Firstly, the geometric product is not the same as the tensor product.

Secondly, in geometric algebra, we can add up 2 elements of different grades, and the result is a mixed-graded element, while in tensor algebra, we can only add up elements of the same grades, and that means all tensors are pure-graded.

Lastly, if you want to confirm any associations between geometric algebra and tensor algebra, the answer is:

Pure-graded elements (scalar, vectors, bivectors, trivectors...) in geometric algebra are differential forms in tensor analysis, in short, they are just tensors $ω_{a_1 a_2 ... a_n}$satisfied with: $$ ω_{a_1 a_2 ... a_n} = ω_{[a_1 a_2 ... a_n]} $$ where the $[...]$ operator is defined by $$ ω_{[a_1 a_2 ... a_n]}:=\frac{1}{n!} \sum(-1)^ε ω_{a_{k_1} a_{k_2}...a_{k_n}} $$ where $k_1 k_2 ... k_n$ iterates through all permutations of $a_1 a_2...a_n$ and ε is even-or-odd of corresponding permutation.

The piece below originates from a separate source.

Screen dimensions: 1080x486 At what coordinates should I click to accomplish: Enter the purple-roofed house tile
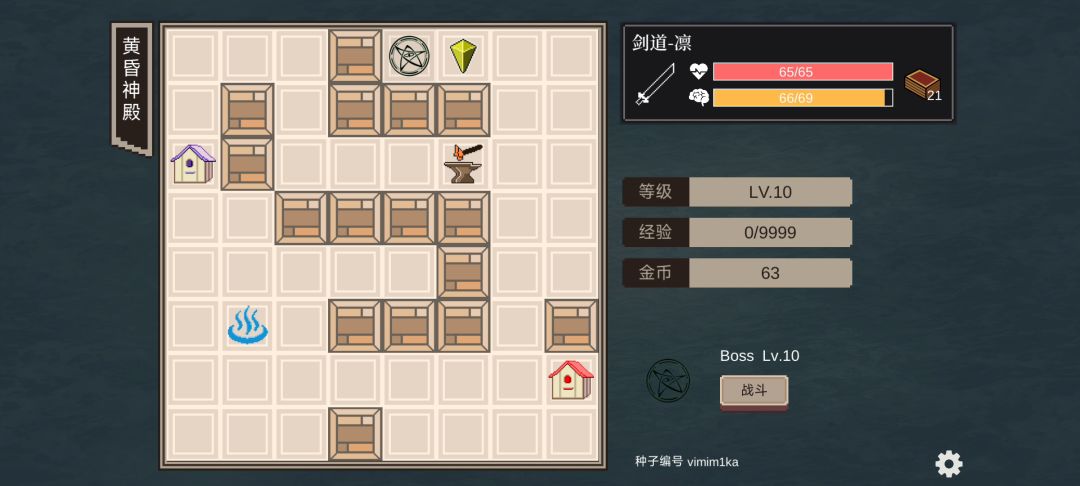click(x=193, y=164)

So the elements of geometric algebra is only a subset of tensors. But that's the most association. Notice that since these two algebras are built on totally different products (geometric product and tensor product), both can not contains each other as a sub-algebra. Their relationship and associations are very weak.

Plus:

we often define exterior product of vectors (1-form) by formula: $$ a_1 \wedge a_2 \wedge ... \wedge a_n:=\frac{1}{n!} \sum(-1)^ε a_{k_1} a_{k_2}...a_{k_n} $$

now, if we specify the vector products in the right side of equation as geometric product, we'll get the geometric algebra version of exterior product, similarly, we can get the tensor algebra version of exterior product. The point is that these two versions of exterior product are the same. So geometric algebra and tensor algebra contain the same sub-algebra of exterior product, but geometric product and tensor product are not the same.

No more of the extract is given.